Um Carnaval de pancadaria

Oi abre alas que chegou Nega Fulô e chegou de verde e branco espalhando seus encantos como a filha de Nagô.

A letra do samba-enredo da escola Camisa Verde e Branco, Essa tal Nega Fulô, pedia ao povo amontoado ao longo da avenida São João, para abrir espaço, para ver o desfile das escolas de samba de São Paulo. Era o Carnaval de rua de 1974. Depois, o desfile foi transferido para a avenida Tiradentes e mais tarde para o sambódromo, no Parque Anhembi.

Era o meu primeiro Carnaval como repórter da Folha de S.Paulo. Fui para esse jornal, depois de deixar o Jornal da Tarde, como especialista em trânsito. Hoje, a especialidade seria Mobilidade Urbana.

No Jornal da Tarde ficava uma semana inteira estudando e analisando o trânsito de uma avenida ou uma micro região da cidade para apontar as falhas e problemas de fluxo de veículos, buracos na via, falta de faixa ou semáforo para pedestres.

De repente, caiu no samba, ou pelo menos no meio dele para cobrir os desfiles. E tinha que ser na hora. Deixava a avenida, depois da festa e ia para casa dormir. Continuava ouvindo a batucada a noite inteira. Depois do almoço, ia para a redação escrever a matéria.

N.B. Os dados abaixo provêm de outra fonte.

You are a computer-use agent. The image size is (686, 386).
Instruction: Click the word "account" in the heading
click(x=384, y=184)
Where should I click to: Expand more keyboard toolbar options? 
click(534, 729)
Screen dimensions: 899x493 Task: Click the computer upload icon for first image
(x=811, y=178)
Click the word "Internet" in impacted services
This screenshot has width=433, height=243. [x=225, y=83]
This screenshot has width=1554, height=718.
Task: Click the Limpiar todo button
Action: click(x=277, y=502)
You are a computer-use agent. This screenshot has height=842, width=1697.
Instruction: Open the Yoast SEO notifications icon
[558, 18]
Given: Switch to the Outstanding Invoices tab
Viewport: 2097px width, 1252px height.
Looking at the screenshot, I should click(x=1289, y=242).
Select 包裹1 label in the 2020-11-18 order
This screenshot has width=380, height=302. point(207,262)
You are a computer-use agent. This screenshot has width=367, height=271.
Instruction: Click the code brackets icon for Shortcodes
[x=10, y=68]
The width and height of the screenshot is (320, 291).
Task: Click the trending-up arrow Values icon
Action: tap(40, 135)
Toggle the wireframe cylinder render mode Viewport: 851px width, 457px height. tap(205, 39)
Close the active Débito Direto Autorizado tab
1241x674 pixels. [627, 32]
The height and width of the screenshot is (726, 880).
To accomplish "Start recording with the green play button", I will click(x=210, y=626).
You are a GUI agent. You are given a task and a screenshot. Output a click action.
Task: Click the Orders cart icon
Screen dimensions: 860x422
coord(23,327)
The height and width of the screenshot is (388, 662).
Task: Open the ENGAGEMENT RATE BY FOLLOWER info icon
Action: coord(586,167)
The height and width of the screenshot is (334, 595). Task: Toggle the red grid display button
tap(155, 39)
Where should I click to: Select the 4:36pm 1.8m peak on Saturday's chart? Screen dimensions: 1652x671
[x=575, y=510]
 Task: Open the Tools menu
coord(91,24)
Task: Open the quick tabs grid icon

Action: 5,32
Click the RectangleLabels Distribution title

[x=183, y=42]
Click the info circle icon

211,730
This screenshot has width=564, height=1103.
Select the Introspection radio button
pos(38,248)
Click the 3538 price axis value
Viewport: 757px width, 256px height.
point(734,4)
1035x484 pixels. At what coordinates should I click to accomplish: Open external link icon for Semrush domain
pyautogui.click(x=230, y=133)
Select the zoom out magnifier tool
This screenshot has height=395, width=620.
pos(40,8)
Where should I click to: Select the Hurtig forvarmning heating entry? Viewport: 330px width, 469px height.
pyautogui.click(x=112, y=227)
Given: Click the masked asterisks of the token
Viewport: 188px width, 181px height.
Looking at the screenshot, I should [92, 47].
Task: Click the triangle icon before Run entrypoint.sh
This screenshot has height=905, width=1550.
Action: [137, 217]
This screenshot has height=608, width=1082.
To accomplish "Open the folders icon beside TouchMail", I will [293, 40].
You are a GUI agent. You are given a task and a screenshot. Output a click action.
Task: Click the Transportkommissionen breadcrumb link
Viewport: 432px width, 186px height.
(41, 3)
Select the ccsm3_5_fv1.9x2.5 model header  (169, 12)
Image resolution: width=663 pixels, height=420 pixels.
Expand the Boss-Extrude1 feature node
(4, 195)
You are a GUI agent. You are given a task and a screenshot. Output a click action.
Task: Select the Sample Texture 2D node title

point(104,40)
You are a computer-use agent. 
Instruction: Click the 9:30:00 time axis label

Fiz a cobertura de Carnaval para a Folha durante 10 anos. Os repórteres e fotógrafos eram sorteados para esse plantão de cinco dias de maratona na avenida. Menos eu. Eu sempre era voluntário, aliás o único da redação.

Voltando ao desfile, o povo não abriu alas. Não obedeceu. Queria ver o desfile de carnaval de perto, que era de graça, mesmo espremido nas grades colocadas ao longo da avenida São João.

As escolas de samba, então, se recusaram a desfilar, por falta de espaço para as evoluções dos passistas e porta-bandeiras.

A polícia, na época da ditadura militar, resolveu intervir.

Sem dó nem piedade, a polícia jogou cachorros e cavalos para cima do povo. Usou bombas, cacetete. Pôs muita gente para correr e a alegria virou tristeza. A polícia abriu espaço, mas expulsou o povo. E aí? Desfilar para quem?

Foi quando a imprensa se revoltou. Todos os fotógrafos e cinegrafistas colocaram as máquinas no chão. Os repórteres sentaram-se no meio da avenida. E, deram um ultimato à polícia: “ou param com as agressões ou os desfiles não terão cobertura de imprensa”.

Já ameaçava não ter público e agora sem imprensa, o capitão da polícia resolveu suspender a repressão.

A Escola de Samba Camisa Verde e Branco entrou na avenida São João com seu samba-enredo “Essa tal Nega Fulô” e quando cantava o refrão “Oi abre alas, que chegou Nega Fulô” o povo todo entrou no coro e toda a empolgação transmitida aos integrantes da escola, a levou a ser Campeã do Carnaval Paulistano de 1974.